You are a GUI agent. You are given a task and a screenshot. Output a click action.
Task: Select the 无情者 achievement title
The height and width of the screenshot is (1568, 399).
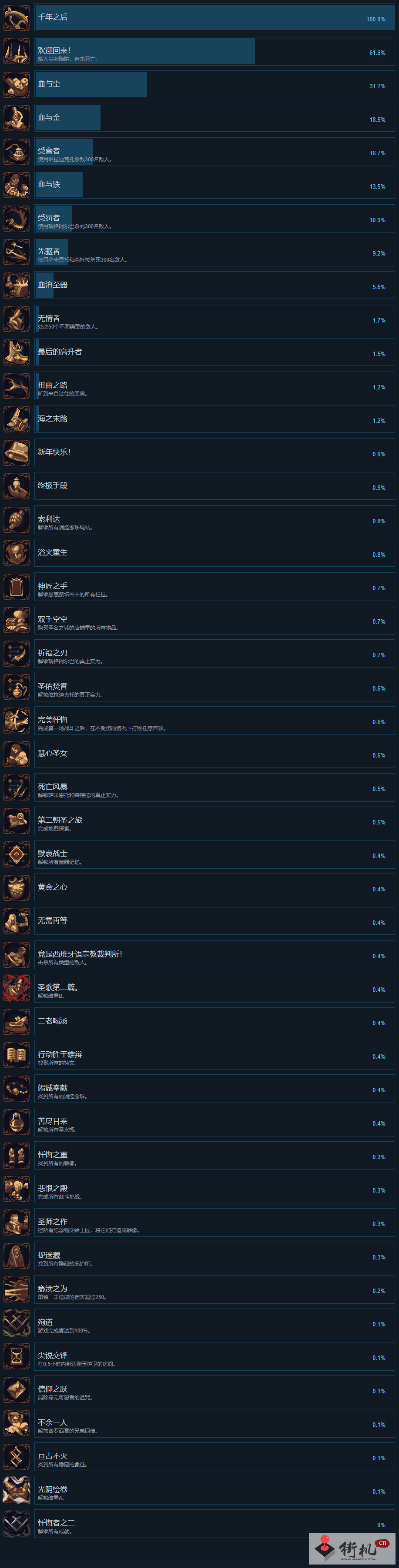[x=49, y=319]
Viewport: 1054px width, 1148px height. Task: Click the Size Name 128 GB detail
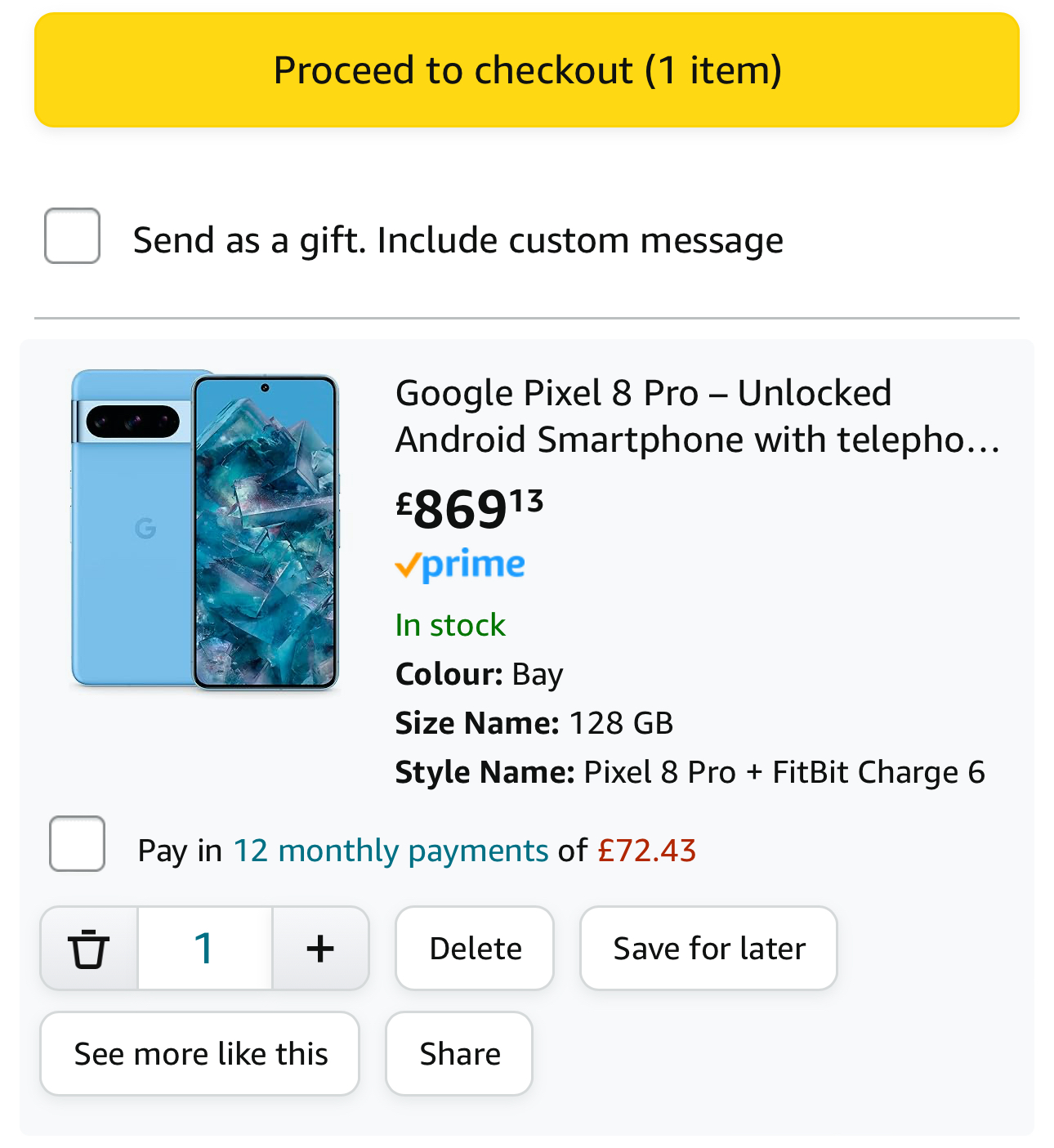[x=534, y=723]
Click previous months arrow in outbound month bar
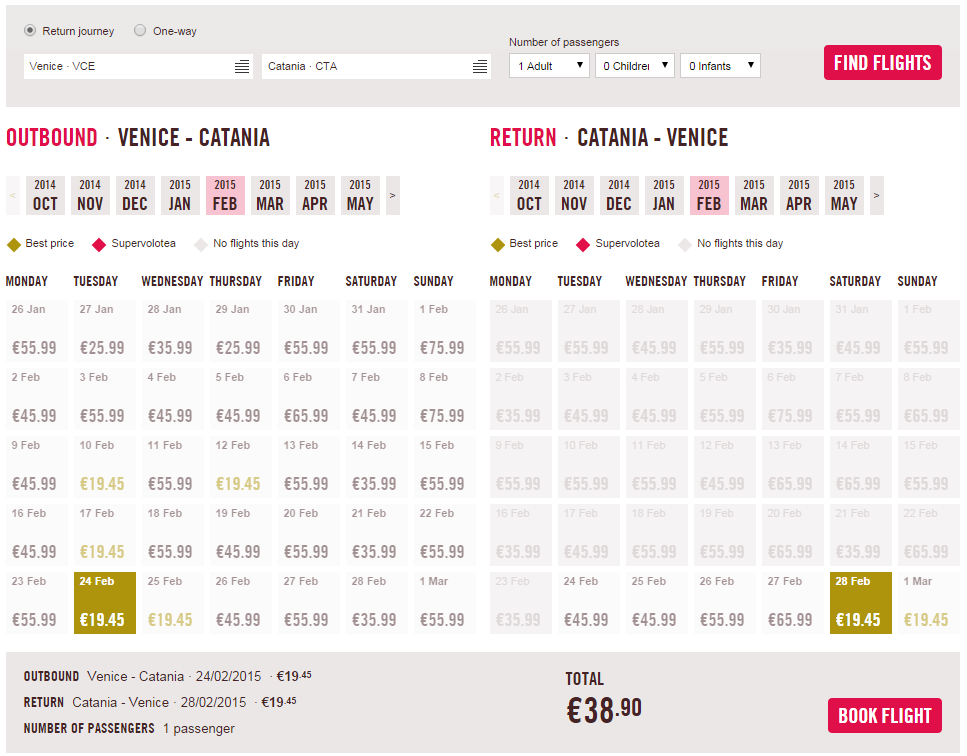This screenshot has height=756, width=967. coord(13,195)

::::::::

### Problem statement
After locating the line containing "Task: Select the 无情者 achievement title" in the entries above, repeat only it and each later line through the end, exactly, without any pictures.

### Output of the task
Task: Select the 无情者 achievement title
The height and width of the screenshot is (1568, 399).
[x=49, y=319]
Viewport: 1054px width, 1148px height. Task: Click the Size Name 128 GB detail
[x=534, y=723]
Click previous months arrow in outbound month bar
This screenshot has height=756, width=967. coord(13,195)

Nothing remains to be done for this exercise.